MTSU’s Child Development Center, which is housed within the Department of Human Sciences, recently achieved accreditation from the National Association for the Education of Young Children, the nation's leading organization of early childhood professionals.
Based in Washington, D.C., the NAEYC’s accreditation is a widely recognized sign of high-quality early childhood education and represents the campus-based school’s commitment to the development and care of young children.
To earn NAEYC accreditation, the CDC’s staff completed an extensive self-study process, measuring the program and its services against the 10 NAEYC Early Childhood Program standards and related accreditation criteria. The center received NAEYC accreditation in June after an on-site visit by NAEYC assessors to ensure that the program meets each of the 10 NAEYC program standards, such as teaching, leadership and management.

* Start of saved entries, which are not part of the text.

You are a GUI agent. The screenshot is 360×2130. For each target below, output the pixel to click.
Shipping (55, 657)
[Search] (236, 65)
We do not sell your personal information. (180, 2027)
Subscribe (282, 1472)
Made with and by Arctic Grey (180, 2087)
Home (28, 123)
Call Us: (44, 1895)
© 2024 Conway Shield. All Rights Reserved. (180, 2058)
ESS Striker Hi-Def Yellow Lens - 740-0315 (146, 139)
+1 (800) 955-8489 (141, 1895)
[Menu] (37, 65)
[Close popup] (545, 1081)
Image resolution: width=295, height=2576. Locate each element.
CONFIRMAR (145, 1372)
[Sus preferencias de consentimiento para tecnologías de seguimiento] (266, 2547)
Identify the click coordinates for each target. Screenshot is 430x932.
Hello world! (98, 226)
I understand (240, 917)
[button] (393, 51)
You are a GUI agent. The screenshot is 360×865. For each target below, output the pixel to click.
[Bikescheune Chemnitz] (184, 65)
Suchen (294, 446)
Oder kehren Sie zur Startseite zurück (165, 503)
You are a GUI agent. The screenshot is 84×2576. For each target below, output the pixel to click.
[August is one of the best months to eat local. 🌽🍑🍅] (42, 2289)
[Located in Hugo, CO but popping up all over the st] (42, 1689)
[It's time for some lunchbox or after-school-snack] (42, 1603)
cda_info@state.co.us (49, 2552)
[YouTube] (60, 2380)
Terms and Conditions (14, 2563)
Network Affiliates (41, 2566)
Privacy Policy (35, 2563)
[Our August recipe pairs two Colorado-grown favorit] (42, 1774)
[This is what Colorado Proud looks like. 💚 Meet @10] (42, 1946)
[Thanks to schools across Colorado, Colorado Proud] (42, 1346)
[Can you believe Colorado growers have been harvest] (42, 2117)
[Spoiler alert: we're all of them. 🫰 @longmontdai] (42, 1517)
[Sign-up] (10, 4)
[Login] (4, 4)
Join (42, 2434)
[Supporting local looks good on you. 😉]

"Many MTSU students from a variety of departments complete practicum and field experiences at the CDC,” observed Dr. Lana Seivers, dean of MTSU’s College of Education. “NAEYC accreditation further assures that these students are observing a program that meets specific standards and is developmentally appropriate for young children. This is especially important in our efforts to prepare future teachers of early childhood education. The entire staff of CDC has done an excellent job in preparation for the site visit and in program delivery throughout the year."
In a June 9 letter to Elaine Palmore, center director, NAEYC officials wrote, “The administration, teaching staff and families of (the) MTSU Child Development Center are all to be congratulated for earning the mark of quality represented by the NAEYC accreditation system.”
Located in MTSU’s Fairview Building, the CDC exists to serve children and their families, to educate MTSU students and as a lab for faculty teaching and research. Its programs—an infant-toddler program for ages 12-36 months and a preschool program serving ages 3-5—are based on the philosophy that children develop best when adults and caregivers emphasize the total development of the child.
As a training center for students in early childhood education and related disciplines, the center provides practical experiences in child growth and development, as well as in planning, implementing and evaluating activities and curricula.
“We are very proud of our recent accreditation and yes, we worked many extra hours to complete the necessary paperwork,” shared Palmore, who led the CDC’s accreditation effort. The program portfolios, compiled by me, seemed endless and impossible at times. There were weekends, holidays and evening sessions to prepare the 10 notebooks, which verified our compliance.
“Many people on campus supported us with letters about our cleaning regime, pest control, heating and A/C airflow, building construction, air quality, et cetera,” she continued. “Our two master-classroom teachers, Marzee Woodward and Jackie Hamilton, also contributed at great personal expense. We all made sacrifices for a common goal, which was accreditation and we succeeded.”
In the NAEYC’s accreditation decision report, the MTSU center was commended for its performance in seven of the 10 areas evaluated including knowledgeable and supportive teachers, overall leadership and management, meeting the needs of the program’s children and their families, ongoing assessment of children’s learning and more.
First opened in 1955, the center’s newly acquired accreditation will be valid through July 1, 2015, provided the program’s quality is maintained and ongoing NAEYC compliance is upheld. Moreover, the CDC will be subject to unannounced visits during its multi-year accreditation period.
For more information about the CDC, including registration information for the fall and spring semesters, please visit www.mtsu.edu/humansciences/childdev_humansciences.shtml.
More about the NAEYC
Founded in 1926, the NAEYC accreditation system has set voluntary professional standards for programs for young children since 1985. The association's program standards and criteria have introduced a new level of quality, accountability and service for parents and children in child-care programs.
According to information from the NAEYC, its rigorous standards reflect the latest research and best practices in early childhood education and development to ensure young children continue receiving the highest-quality care and education possible.
Criteria for high quality include all aspects of an early childhood program: interactions among staff and students, curriculum, staff and parent interactions, administration, staff qualifications and development, staffing patterns, physical environment, health and safety, nutrition and food service, and program evaluation.